I’m always amazed by the number of people (mostly men, admittedly) who seem to think that the perfect preparation for a week’s skiing is 51 weeks’ couch surfing.
Skiing is a demanding sport, and with any sport, our performance and ability to avoid injury is dependent on how well – or not – we’ve prepared for it.
For anyone who’s too busy (OK, lazy) to spare an hour or two a week to get ready for the slopes, here are some exercises that even the most dedicated gym-dodgers can fit into their TV-watching schedule and that will at least start to get them prepared.
– Static squats (With ski pole, or broomstick)
Hold the pole/broomstick at arms length in front of you. Squat down, lowering the pole down to hip-level, and then raise it up back up to eye level as you stand tall. Breathe in as you squat, and out as you come up. Keep your shoulders back and down, core engaged and chin up throughout the exercise.
– Step ups
Find a step and starting with your right foot, step up and down imitating a walking motion. Swap the leading leg after every minute. Always keep your core engaged and shoulders back. Alternatively find a flight of stairs and climb up and down repeatedly. Either way, do it for 4 minutes in total.
– Mountain Climbers
Take a good plank position, pelvis neutral, core engaged and arms straight.

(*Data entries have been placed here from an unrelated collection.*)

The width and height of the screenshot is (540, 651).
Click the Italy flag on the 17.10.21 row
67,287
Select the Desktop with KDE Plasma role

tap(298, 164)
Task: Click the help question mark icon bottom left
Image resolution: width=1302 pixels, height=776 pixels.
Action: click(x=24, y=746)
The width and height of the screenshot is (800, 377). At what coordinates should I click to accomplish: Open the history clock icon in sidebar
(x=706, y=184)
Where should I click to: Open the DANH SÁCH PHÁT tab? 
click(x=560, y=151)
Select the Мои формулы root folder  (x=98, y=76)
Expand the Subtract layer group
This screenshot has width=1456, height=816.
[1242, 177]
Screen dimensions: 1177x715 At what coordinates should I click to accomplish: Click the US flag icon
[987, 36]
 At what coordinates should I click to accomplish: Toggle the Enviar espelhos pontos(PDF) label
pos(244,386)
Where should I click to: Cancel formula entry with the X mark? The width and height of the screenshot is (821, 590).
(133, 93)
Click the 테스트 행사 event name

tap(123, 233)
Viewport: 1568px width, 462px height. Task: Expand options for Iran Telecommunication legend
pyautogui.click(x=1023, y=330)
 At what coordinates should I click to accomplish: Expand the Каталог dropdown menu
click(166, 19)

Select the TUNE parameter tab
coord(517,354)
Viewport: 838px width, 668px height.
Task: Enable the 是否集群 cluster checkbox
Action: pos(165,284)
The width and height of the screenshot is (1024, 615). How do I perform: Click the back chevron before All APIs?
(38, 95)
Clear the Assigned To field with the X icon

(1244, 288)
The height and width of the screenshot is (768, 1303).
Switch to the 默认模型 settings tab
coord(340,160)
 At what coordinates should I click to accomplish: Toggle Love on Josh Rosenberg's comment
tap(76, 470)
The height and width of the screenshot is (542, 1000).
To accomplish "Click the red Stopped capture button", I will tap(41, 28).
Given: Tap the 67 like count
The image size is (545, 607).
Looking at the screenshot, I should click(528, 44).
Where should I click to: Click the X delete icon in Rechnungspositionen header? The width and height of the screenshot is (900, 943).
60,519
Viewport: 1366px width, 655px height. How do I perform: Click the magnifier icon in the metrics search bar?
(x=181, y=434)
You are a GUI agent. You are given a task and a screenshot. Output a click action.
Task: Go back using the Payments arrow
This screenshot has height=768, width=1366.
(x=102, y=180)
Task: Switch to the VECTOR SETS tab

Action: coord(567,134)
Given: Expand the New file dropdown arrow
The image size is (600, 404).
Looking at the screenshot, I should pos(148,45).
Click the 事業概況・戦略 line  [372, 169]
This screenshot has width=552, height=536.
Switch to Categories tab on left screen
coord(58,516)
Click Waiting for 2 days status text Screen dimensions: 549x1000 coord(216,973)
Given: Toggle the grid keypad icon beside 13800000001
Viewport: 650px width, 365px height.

Keeping your back straight and without allowing your hips to rotate, bend one knee and bring it straight up beneath your body, then return.
Change legs and repeat.
Once you’re comfortable with this exercise, progress by:
1. Opening your hips and bringing your knee up to meet the elbow on the same side
2. Bringing the knee up to meet the inside of the opposite elbow
But in each case you’ll have to work harder to keep the back aligned, spine straight and hips level.